Brett Van Hoesen has a new position as Assistant Professor
of Modern and Contemporary Art History at the University of Nevada,
Reno. In September, she presented the paper, "Modernity and Weimar
Re-Visions of Germany's Colonial Past: The Photomontages of Hannah
Höch and Laszlo Moholy-Nagy" at the conference, "Germany's
Colonialism in International Perspective" hosted by San Francisco
State University. See the website: http://www.sfsu.edu/~german/GCC/program.html
Brett will also present the paper, "Weimar Photomontage and the
Visual Legacy of German Colonialism" on the panel, "Visuality
and Colonial Empire: From Wilhelmine to Weimar Germany" at the
German Studies Association conference in October. She is currently
working on a book project in which she discusses the interrelationship
between photomontage, documentary photography and the visual legacy
of Germany's colonial past during the Weimar Republic.

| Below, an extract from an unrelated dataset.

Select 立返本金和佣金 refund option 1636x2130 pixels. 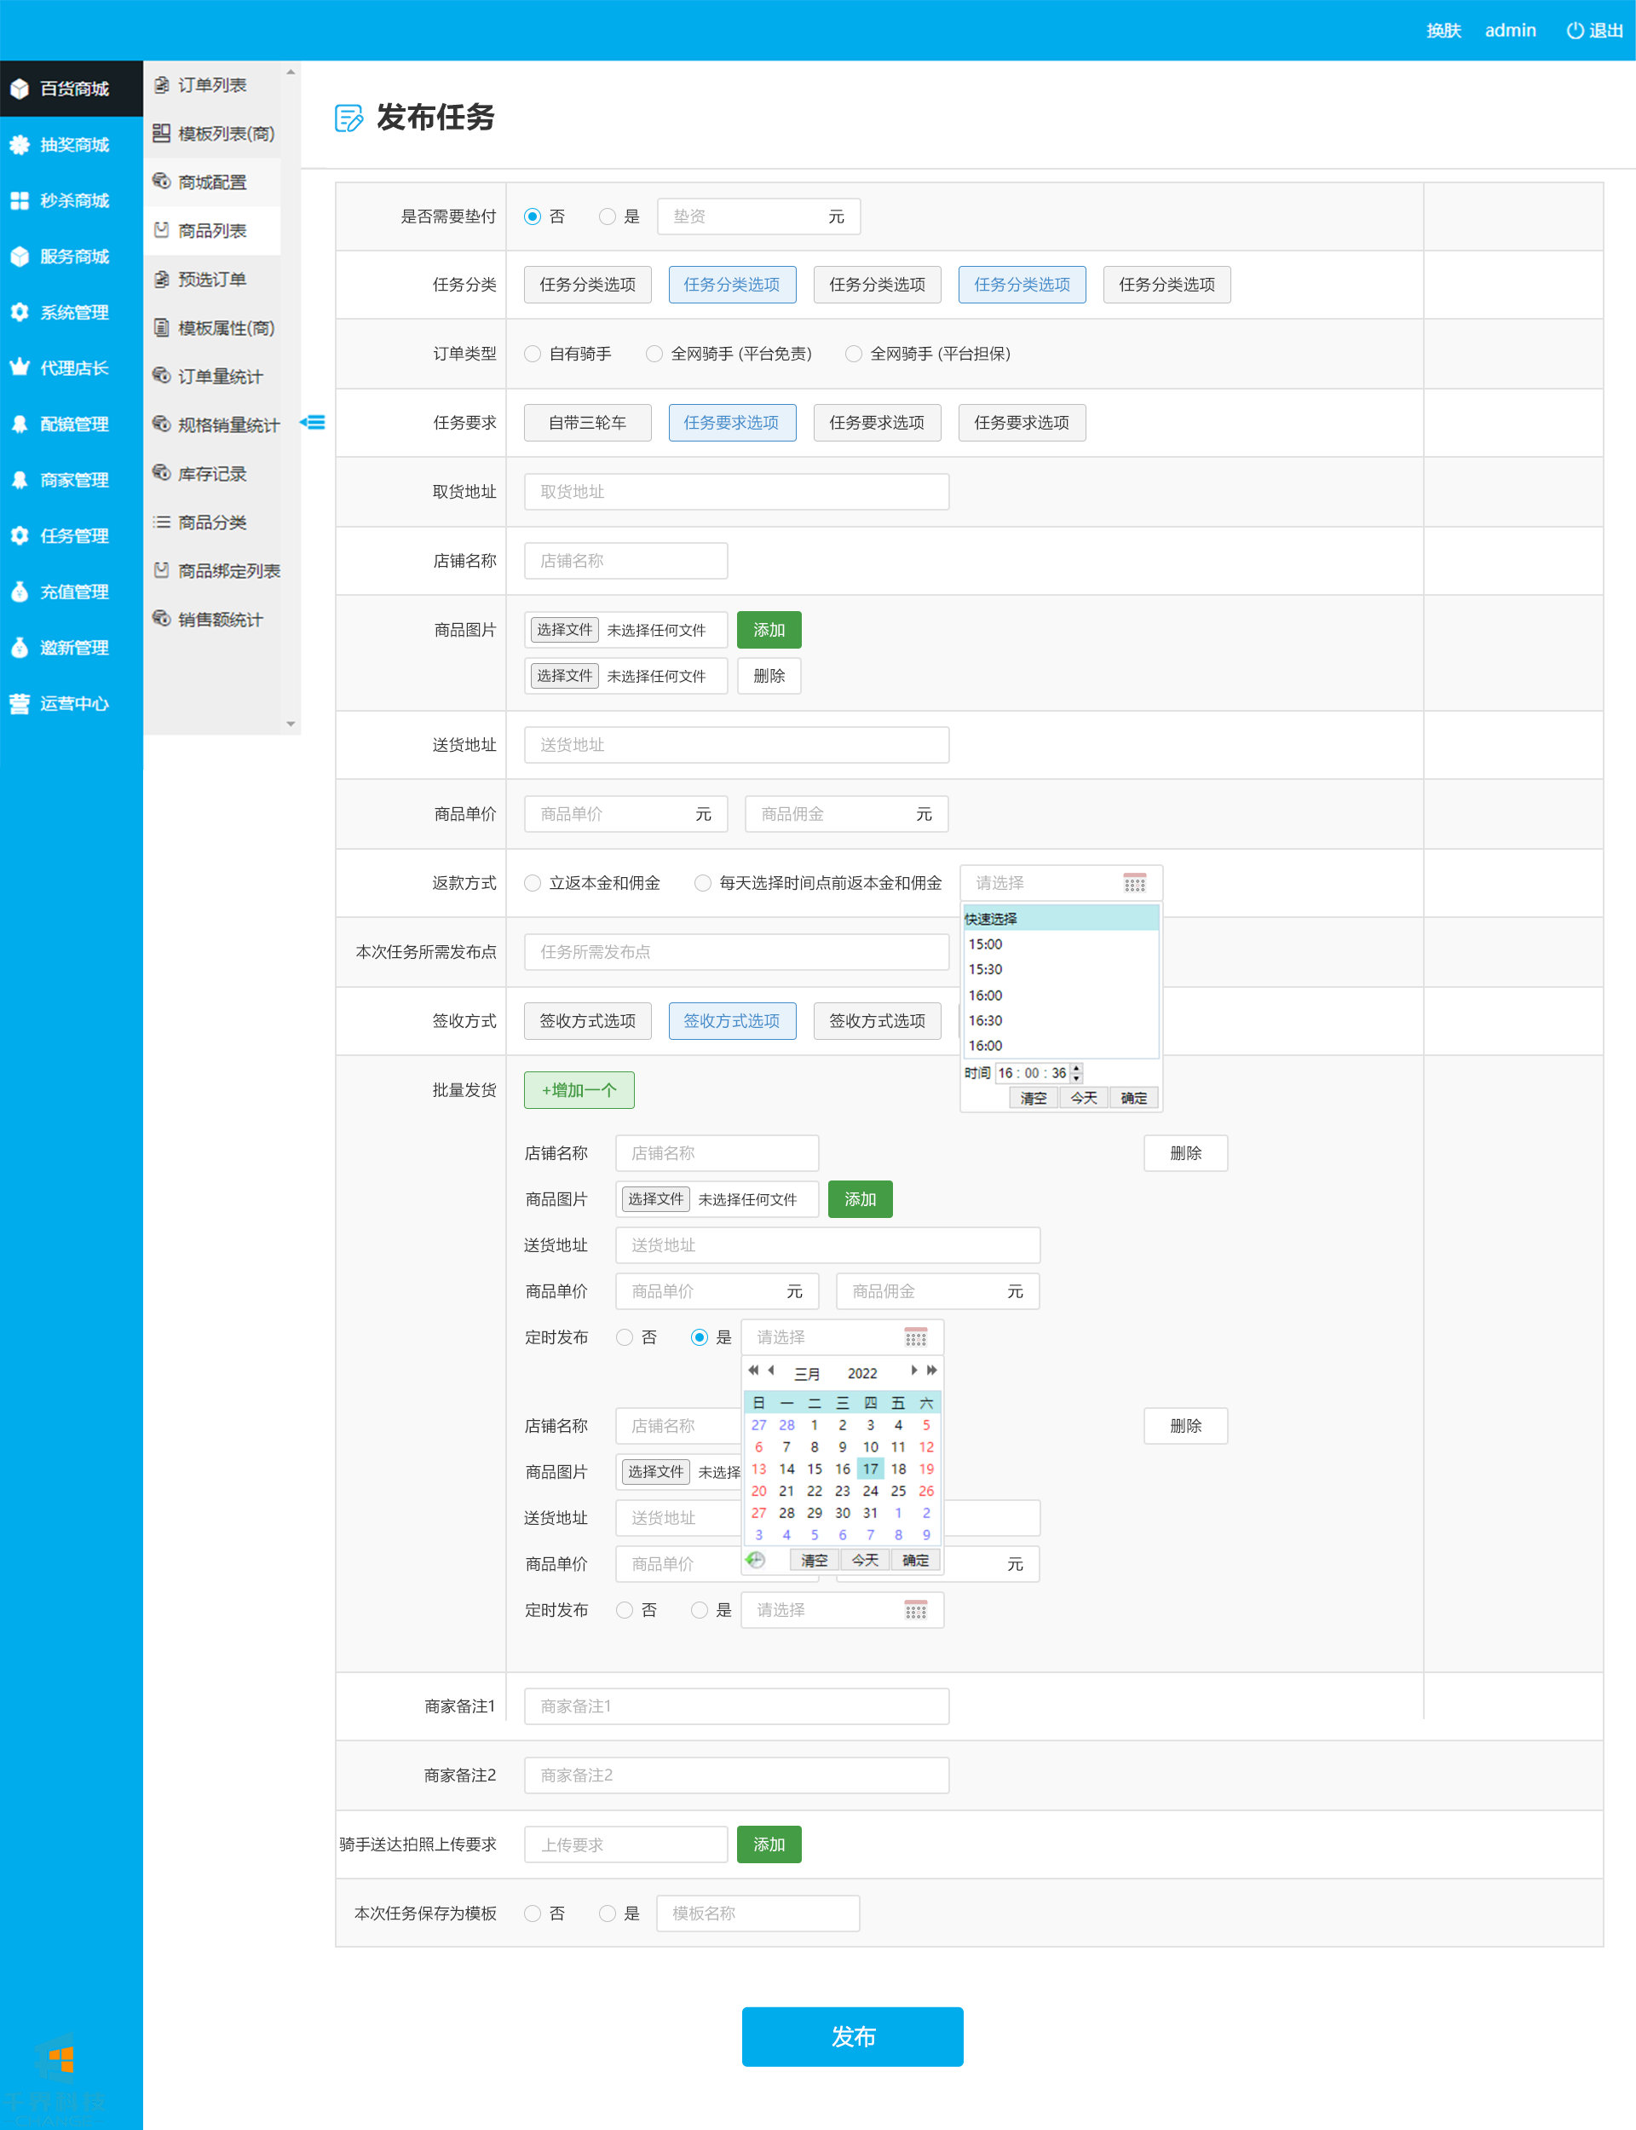[533, 882]
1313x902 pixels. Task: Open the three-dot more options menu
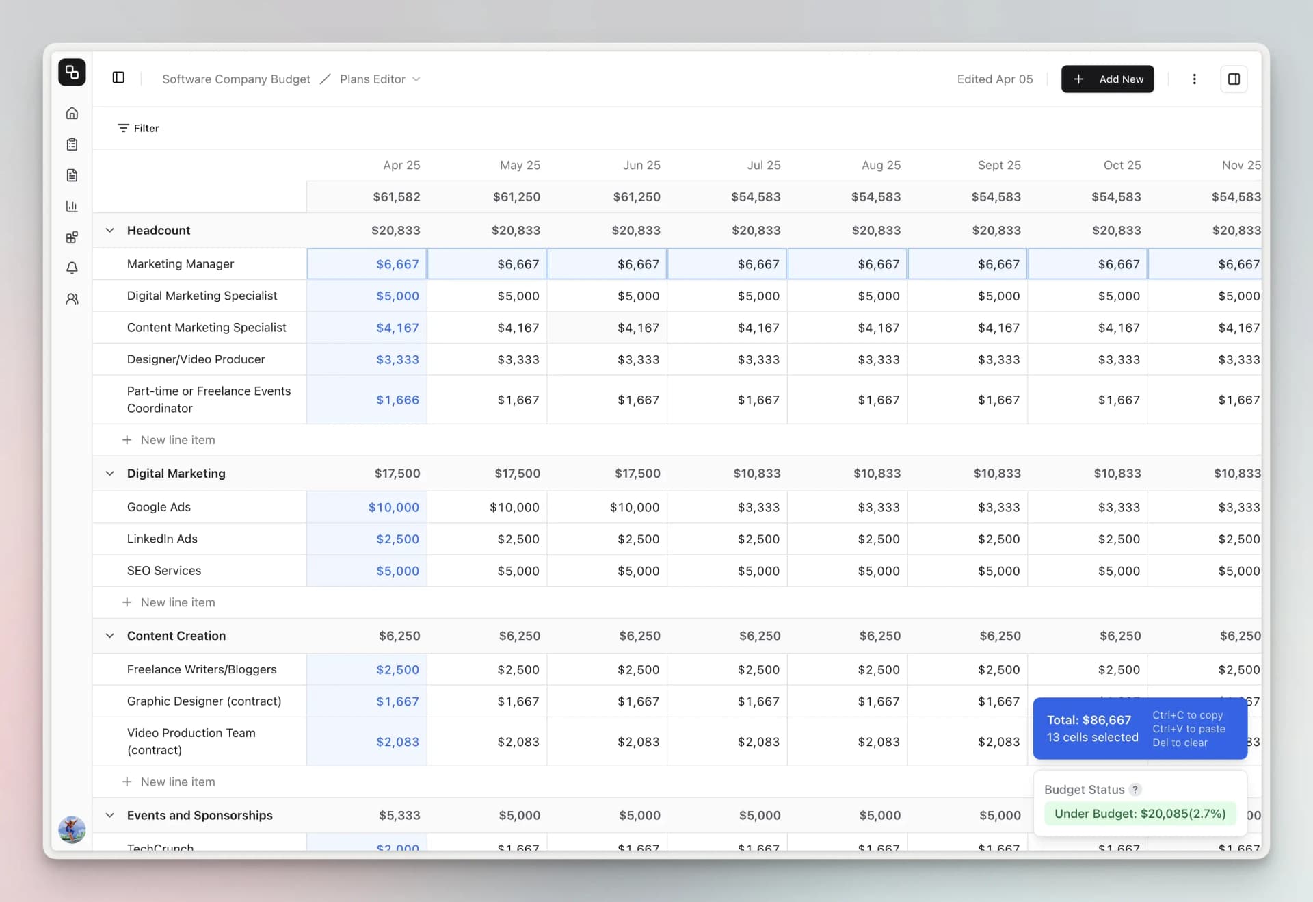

In 2007-2008 Isabel Wünsche held a research fellowship at the National Humanities Center in Research Triangle Park, North Carolina; in 2008-2009 she will be a fellow at the Institute for Advanced
Study, Collegium Budapest. In April 2008, she organized, together with Nina Gourianova, Chicago,
the symposium "Art before and after Ideology" at the National Humanities Center in Research Triangle Park, NC. Speakers included Mark Antliff, Nina Gourianova, Pamela Kachurin, Terry Smith, and
Isabel Wünsche. Her exhibition, “The Heritage of the Russian Avant-Garde: Vladimir Sterligov and his School,” selections from the Nancy and Norton Dodge Collection of Nonconformist Art from the Soviet Union was shown at the Jane Voorhees Zimmerli Museum of Art at Rutgers University, April 7 – October 14, 2007 (part 1) and October 21 -- May 23, 2008 (part 2). Isabel’s most recent publications include “František Kupka: Creation in Nature and Art,” in The Structurist, No. 47-48 (2007-2008) and “The Heritage of the Russian Avant-Garde: Vladimir Sterligov and His School,” in Journal of the Jane Voorhees Zimmerli Museum of Art, Fall 2008. Her essay “Wassily Kandinsky und František Kupka: Alternativen zum Kubismus” (Wassily Kandinsky and František Kupka: Alternatives to Cubism) will be published in Slavische und nichtslavische Literaturen und Kulturen in Europa – Parallelen, Beziehungen, Zusammenhänge. Die Ost-West-Problematik (Slavic and Non- slavic Literatures and Cultures in Europe – Parallels, Relations, Interconnections. The East-West-Problem), Prague: Academy of
Sciences, 2009. Her most recent book Harmonie und Synthese. Die russische Moderne zwischen universellem Anspruch und nationaler kultureller Identität (Harmony and Synthesis:
Russian Modernism between Universal Aspiration and National Cultural
Identity) was published by Wilhelm Fink Verlag (Paderborn) in 2008. At the 97th Annual Conference of the College Art Association in Los Angeles in February 2009, she is chairing the HGCEA session “Forging California Modernism: Central European Emigrés on the West Coast between 1920 and 1945."